Age verification e identificazione certa possono sembrare misure innocue — persino “giuste”. In pratica, però, spalancano porte difficili da richiudere:

  1. Identificazione obbligatoria
    Per verificare l’età bisogna collegare l’accesso alla tua identità reale. Risultato: meno anonimato, più tracciamento.
  2. Database centralizzati
    Gli elenchi degli “utenti verificati” sono un bersaglio perfetto per abusi e data breach. Se trapelano, addio privacy.
  3. Precedente normativo
    Oggi i siti per adulti; domani i social; dopodomani qualunque piattaforma. Il “lo facciamo per i minori” diventa la password per estendere il controllo.
  4. Normalizzazione della sorveglianza
    Troppo spesso l’idea dell sicurezza è servita a convincere le persone a rinunciare a pezzi della propria libertà.
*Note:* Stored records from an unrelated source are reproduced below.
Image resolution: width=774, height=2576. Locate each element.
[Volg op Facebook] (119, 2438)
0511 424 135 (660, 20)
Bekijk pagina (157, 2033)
Domanda scomoda ma necessaria: se domani un governo rendesse illegale l’omosessualità, cosa accadrebbe a chi, da “verificato”, ha fruito di contenuti o servizi LGBTQIA+?

Cosa chiedere, invece
• Takedown rapidi e standardizzati (processi chiari, escalation efficaci, sanzioni per chi non rimuove).
• Prevenzione del ri-upload (hashing, segnalazioni qualificate, cooperazione inter-piattaforma).
• Supporto alle persone e alle realtà competenti (es. PermessoNegato ) e più risorse alla Polizia Postale.
• Educazione digitale e consenso: cultura e prevenzione, non solo gestione dell’emergenza.
• Se proprio si parla di “age assurance”: solo con minimizzazione dei dati, verifiche on-device (senza invio di documenti), niente database centralizzati, audit indipendenti, limiti di scopo, clausole di tramonto e divieto di riuso.

La tutela non può diventare il cavallo di Troia contro l’anonimato e la libertà di espressione. Difendere i diritti significa proteggere le persone e, insieme, le garanzie che ci rendono libere e liberi online. Sdegno sì, scorciatoie no. Lavoriamo su ciò che riduce davvero il danno senza costruire un’infrastruttura di controllo che poi non smontiamo più.